[Given passage]

——————————

A conversation with historian Barbara Winslow about her book "Revolutionary Feminists: The Women's Liberation Movement in Seattle"
Cover of Notes from the Third Year: Women's Liberation, 1971. Image credit: New York Radical Women. Courtesy of Duke University Libraries and Rubenstein Library/Wikimedia Commons

In 1970 Marlene Sanders, a legendary woman journalist, and Emmy-award-winning correspondent produced and reported an ABC News feature about the women's liberation movement. Sanders began her career in an entry-level job in 1955 at WNEW-TV in New York, and she worked her way up to become the producer of the show, an almost unprecedented achievement for a woman in television then. After that, Sanders broke barrier after barrier. She was the first woman to cover the Vietnam War on the ground, co-anchor a national nightly news show, and become a vice president in the ABC News division.

Unsurprisingly, Sanders was well-connected in New York's small but thriving women's liberation community. The feature included an interview with Betty Friedan, the author of the 1963 best seller, The Feminine Mystique and one of the founders—along with luminaries like Pauli Murray, Aileen Fernandez, and Shirley Chisholm--of the National Organization for Women, known as NOW .

——————————

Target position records
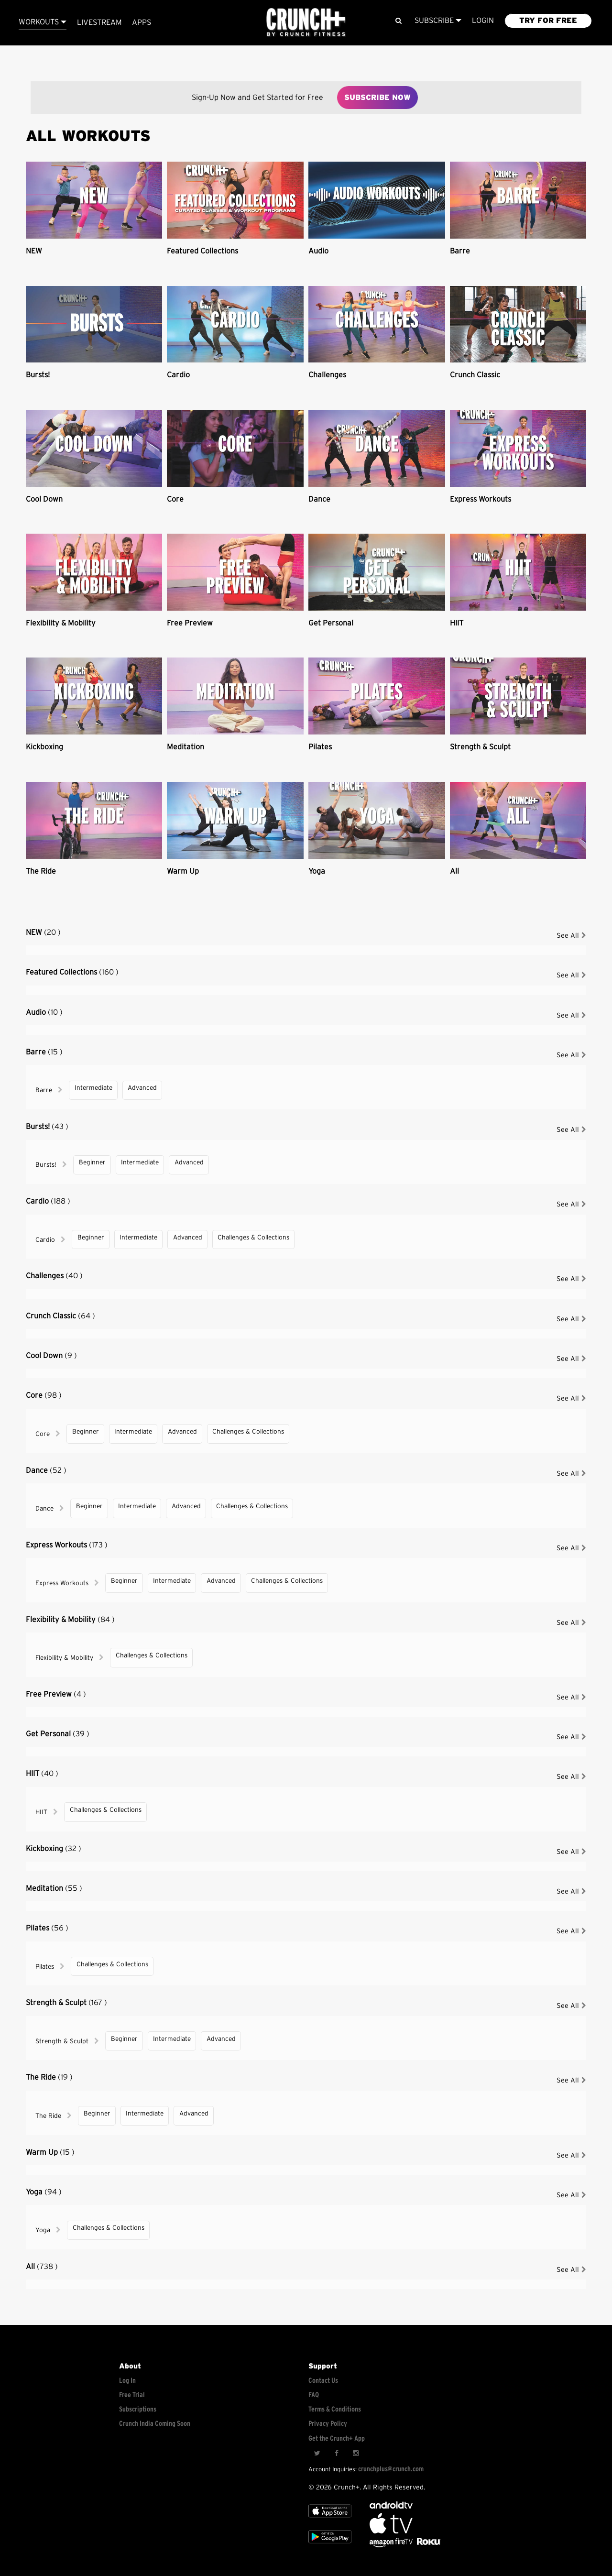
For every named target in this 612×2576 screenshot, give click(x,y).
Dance (319, 499)
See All (571, 935)
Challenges (327, 375)
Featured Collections (202, 251)
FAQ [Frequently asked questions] (313, 2395)
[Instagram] (355, 2453)
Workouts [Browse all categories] (42, 22)
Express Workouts (480, 499)
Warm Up (183, 871)
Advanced (142, 1088)
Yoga (316, 871)
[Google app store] (329, 2545)
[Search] (398, 21)
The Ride (41, 871)
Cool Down (44, 499)
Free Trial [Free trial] (132, 2395)
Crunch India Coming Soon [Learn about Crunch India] (154, 2423)
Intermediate (93, 1088)
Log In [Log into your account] (127, 2380)
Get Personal (330, 623)
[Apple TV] (329, 2519)
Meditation (185, 747)
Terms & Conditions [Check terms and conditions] (334, 2409)
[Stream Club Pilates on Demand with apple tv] (427, 2545)
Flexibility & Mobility (61, 623)
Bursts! (38, 375)
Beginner (92, 1162)
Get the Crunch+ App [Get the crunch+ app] (336, 2438)
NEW (34, 251)
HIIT (456, 623)
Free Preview (190, 623)
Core (175, 499)
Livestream (99, 22)
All (454, 871)
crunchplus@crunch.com (391, 2469)
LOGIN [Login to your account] (483, 20)
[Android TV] (391, 2506)
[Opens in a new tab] (392, 2545)
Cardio (178, 375)
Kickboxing (44, 747)
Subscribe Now (377, 97)
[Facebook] (336, 2453)
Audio (318, 251)
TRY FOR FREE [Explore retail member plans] (548, 20)
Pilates (320, 747)
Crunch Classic (475, 375)
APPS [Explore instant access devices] (141, 22)
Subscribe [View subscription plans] (438, 20)
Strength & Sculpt (480, 747)
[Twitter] (317, 2453)
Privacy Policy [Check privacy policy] (327, 2423)
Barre (460, 251)
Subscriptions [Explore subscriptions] (137, 2409)
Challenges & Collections (253, 1237)
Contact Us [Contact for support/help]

——————————

[Work to do]
Return the full passage on Marlene Sanders and her 1970 ABC News feature, word for word.

[Exercise solution]
A conversation with historian Barbara Winslow about her book "Revolutionary Feminists: The Women's Liberation Movement in Seattle"
Cover of Notes from the Third Year: Women's Liberation, 1971. Image credit: New York Radical Women. Courtesy of Duke University Libraries and Rubenstein Library/Wikimedia Commons

In 1970 Marlene Sanders, a legendary woman journalist, and Emmy-award-winning correspondent produced and reported an ABC News feature about the women's liberation movement. Sanders began her career in an entry-level job in 1955 at WNEW-TV in New York, and she worked her way up to become the producer of the show, an almost unprecedented achievement for a woman in television then. After that, Sanders broke barrier after barrier. She was the first woman to cover the Vietnam War on the ground, co-anchor a national nightly news show, and become a vice president in the ABC News division.

Unsurprisingly, Sanders was well-connected in New York's small but thriving women's liberation community. The feature included an interview with Betty Friedan, the author of the 1963 best seller, The Feminine Mystique and one of the founders—along with luminaries like Pauli Murray, Aileen Fernandez, and Shirley Chisholm--of the National Organization for Women, known as NOW .